The Board of Trustees is responsible for the management of a school’s financial resources. As schools continue to work though these difficult economic times, many are deciding that cutting costs is necessary. If this is the case at your school, then the Board may charge the Management Team and the Finance Committee with looking at the school’s health insurance costs. Health insurance, the most costly of all employee benefits, is truly unique and differs from all other forms of insurance. It is a far more visceral, emotional, and personal benefit that affects your employees and their families. Hence, making big changes here can truly be an emotional minefield if not well thought out and communicated. Consider the following measures as cost-saving vehicles.
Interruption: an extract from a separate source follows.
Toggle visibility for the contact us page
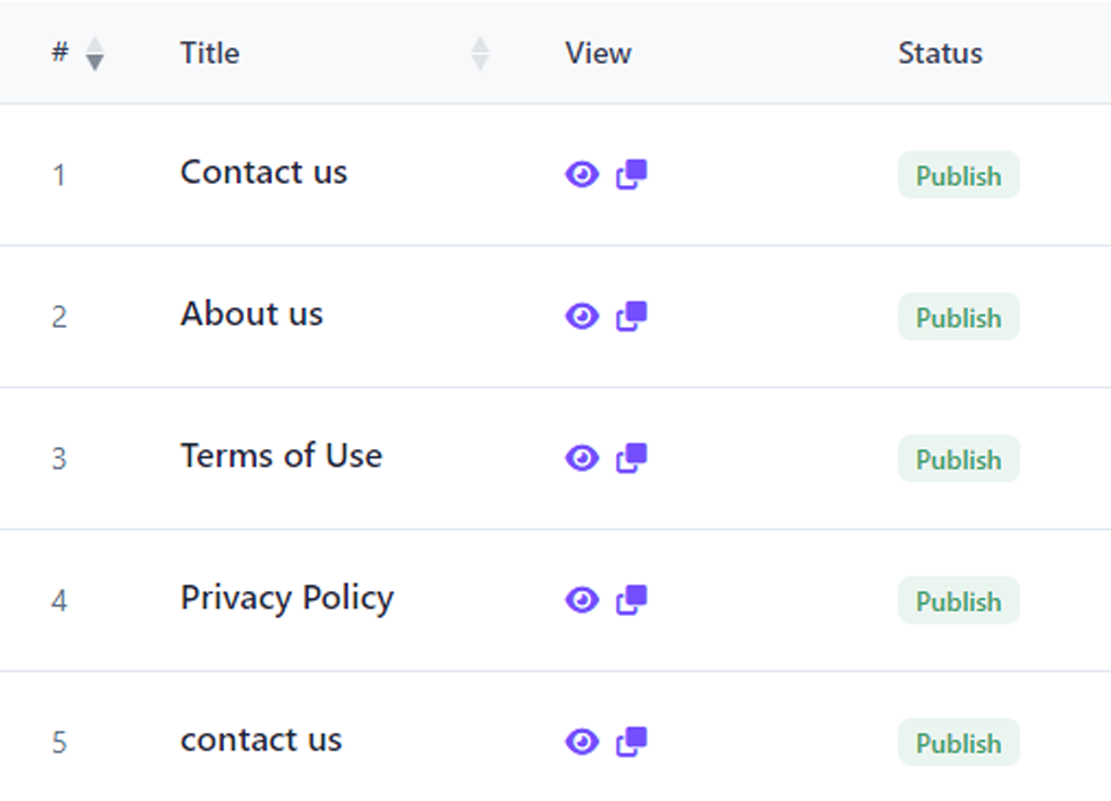The image size is (1111, 801). click(582, 742)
- Implement a high-deductible plan or Consumer Driven Health Plan (CDHP). Formally known as Health Savings Accounts or Health Reimbursement Accounts, both of these approaches can—if properly structured—substantially reduce health premiums by as much as 20% to 30%. Both, however, also have certain important nuances to understand in light of IRS requirements (especially for the HSA plans), including how both need to interface with any existing Flexible Spending Account (FSA) plan you may sponsor. In a nutshell, the HSA plan is more employee-friendly (controlled by the employee) and much more federally regulated than the more employer-friendly HRA plan, which is controlled by the school.
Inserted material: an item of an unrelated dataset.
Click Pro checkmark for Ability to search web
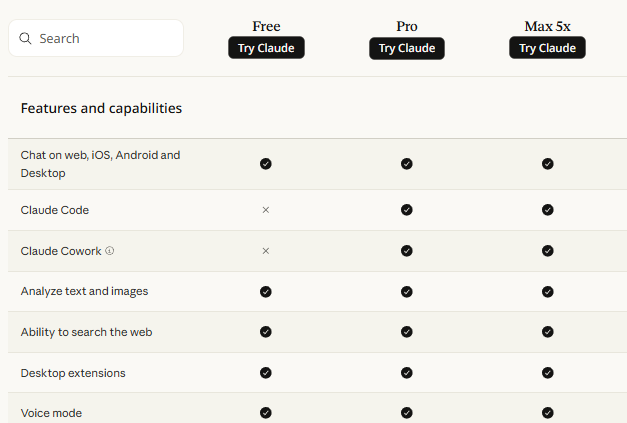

- Move the school’s contribution from the more typical percentage-of-premium to a flat-dollar amount. You can continue to pay the same amount at first, if you wish, but this approach allows you to control your future contributions as opposed to being tied to a stated percentage. Over time, this will save you money, but will mean that your employees pay more toward their own coverage.
- Establish a wellness program that has cash rewards or other incentives (e.g., a half-day off for meeting certain goals). Statistics show that for every $1 spent, employers see a $3 to $5 return in the form of reduced claims and/or reduced absenteeism. These programs are inexpensive, and an Employee Assistance Program (EAP) can be part of one as well.
Long Term Disability
Options to reduce the cost of LTD include increasing the elimination or waiting period from, say, 60 or 90 days to 90, 120, or even 180 days. If your plan is a 70% or 66% reimbursement model, consider reducing this to 60%, which the great majority of schools offer. This alone can lead to a savings of 10% to 15%. Other areas to review include “options,” if you have any, such as COLA or pension supplement. These are important options and, while they can be eliminated to save dollars, you should understand the implications of doing so. A combination of the above measures can save the school 30% in the cost of LTD.
Short Term Disability
When it comes to short term disability, many schools self-insure through a combination of paid time off and sick leave. For those schools that insure this risk and currently have a 0 or 7 day elimination period, ask your agent what the savings would be to move to 7 days or 14 days, respectively.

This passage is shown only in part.